Maybe AILLEA'S CARDS will sell, maybe it won't. There are a million reasons an agented book doesn't sell....the market's wrong, the publisher already has a similar book on its list, economic downturns, the content isn't quite right for the imprint, an editor who might've loved the book is on maternity leave, it needs to be more commercial, or the book just plain isn't good enough. And if your book doesn't sell, you'll never know. You'll never know the exact reason. It could be one, or a combination of many, or you could be just plain unlucky.
This thought used to terrify me. I used to get totally worked up over rejections. I would think about what might happen if AILLEA'S CARDS got rejected everywhere, falling short of both my expectations and my agent's.
But here's the thing: it will happen. If you want to get published, if you're willing to put in the work, it will happen. I'm confident I'll get published. Whether it's this book or the next book or even the one after that, some publisher is going to take a chance on me. So whenever I start getting worried about AILLEA'S CARDS, I think of my WIP. I know my next book is better; every time you write something new, you get better. And someday I'll write a book that's so good someone will have to take it.
Fifty years from now, it won't matter which book got published first. As a writer, I need to think about my career, not a single book. There are writers I know who worked on a single book for years, revising over and over, and when it didn't sell, they turned to self-publishing because they were so desperate to finally see their work in print. (This, of course, doesn't apply to all self-puslished authors....I think self-publishing can be a legitimate venture if done for the right reasons.) But me, I'm holding out. I'm holding out for traditional publication. Sometimes it's best to let go; if I have to give up on a few projects along the way, so be it. Those books obviously weren't good enough, or lucky enough, to land an editor, but that's okay because I've got nowhere to go but up. My writing will keep improving so long as I apply myself.

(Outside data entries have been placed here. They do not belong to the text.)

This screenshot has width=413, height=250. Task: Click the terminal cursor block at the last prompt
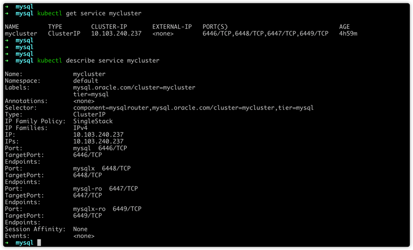click(x=39, y=243)
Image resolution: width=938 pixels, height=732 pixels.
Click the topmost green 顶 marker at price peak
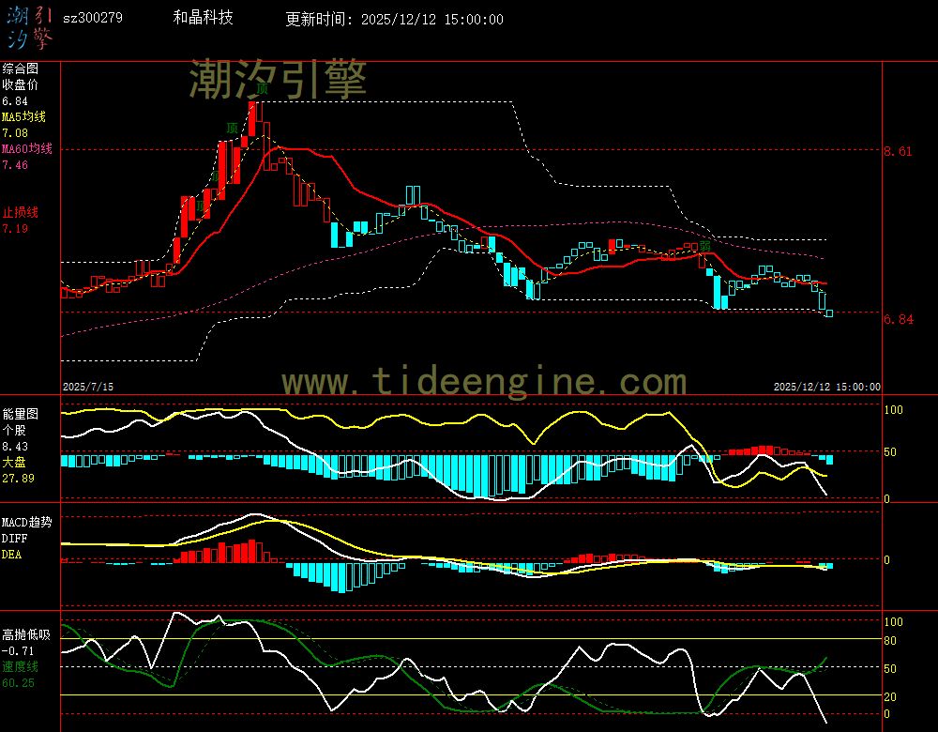(262, 89)
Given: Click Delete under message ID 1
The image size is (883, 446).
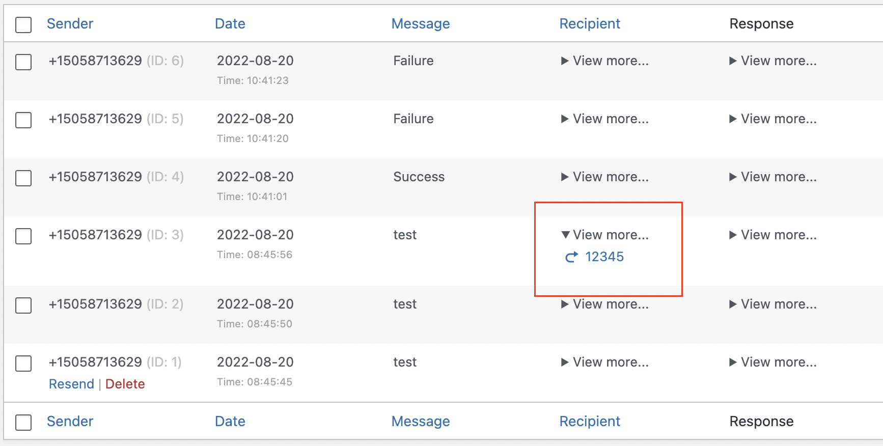Looking at the screenshot, I should pos(125,384).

And when I finally obtain that goal of being traditionally published, it will feel all the more sweet because I struggled for it. I endured rejection after rejection and I even gave up on projects that took years to write. And I am confident that my debut, whatever it turns out to be, will be the right book for me. It will happen, and fifty years from now I'll probably be glad I didn't publish those manuscripts that got rejected.
So when writing gets me down, I take comfort in the fact that my WIP is the best thing I've written so far. I think it's good enough, and hopefully someone else will as well.
As writers, I think we (myself included) need to fixate less on individual projects and more on our careers as a whole. Sure, we love each of our books as we'd love a child. They're all unique and special and they contain pieces of ourselves. But if you want a career, it's important to look at the bigger picture. One book is just a small segment in your long path to success.
So this is my advice for dealing with rejections: keep looking to the future. Try to retain some perspective. Don't accept a sub-par deal, or sign with an agent you're not completely comfortable with, or self-publish just because nobody else will buy your book. The truth is, maybe you're not ready. Maybe I'm not ready. Don't sell yourself short for a single project, when it's the career you should be thinking about.
Because if you want it enough, you will get there. You will become a traditionally published author. And if I have to wait longer in order to find the perfect editor, one who really gets my projects, then I'm willing to do that. We should always strive for our best, and our best takes time.
And when you see your name on the spine of a book, with Random House or Harper Collins or any other press underneath, it'll be totally worth the wait.